May 26, 2004 by Canadian Underwriter
Despite risk managers and brokers shrugging off investigations of contingent commission arrangements, a new survey suggests commercial insurance buyers do see such payments as a conflict of interest.
The study, “A Season of Discontent” by Advisen, shows 69% of the 331 risk managers responding think contingent commissions represent a conflict of interest. Such commission arrangements are paid to brokers for placing a volume of business, or more profitable business, with an insurer. Recently the agreements have come under fire by U.S. regulators, with investigations launched in New York, California and Connecticut.
Heretofore, such commissions were allowed on the basis that they would be properly disclosed to the client. But risk managers surveyed by Advisen rate the level of disclosure as low. On a scale of one to five (with five being the highest level of disclosure), 67% rate the level as three or lower. A full 23% rated is as the lowest possible level of adequacy, and only 18% gave brokers the highest marks for disclosure.

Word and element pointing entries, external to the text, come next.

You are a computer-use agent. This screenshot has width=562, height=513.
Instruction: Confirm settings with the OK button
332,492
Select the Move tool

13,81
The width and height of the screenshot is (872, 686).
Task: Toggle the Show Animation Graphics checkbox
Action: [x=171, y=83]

Two other insights come out of the study first, that while risk managers may see a conflict in theory when it comes to contingent fees, many say they still feel confident their broker is acting in their best interest. In some cases, this is related to the fact that the broker is not fully informed of what the contingent agreement is, and is therefore not influenced by it. Second, risk managers do not feel that stopping contingent commissions would have a significant impact on what they pay for insurance perhaps, Advisen notes, the reason so few have publicly spoken out against the practice. Only 22% of risk managers think a ban on contingent commissions would reduce their premiums, while the majority saw no impact at all. And, many risk managers comment, the likely effect of a ban on contingent commissions would be an offsetting increase in the broker’s regular commission.
Advisen plans a follow-up study to address questions raised by the survey.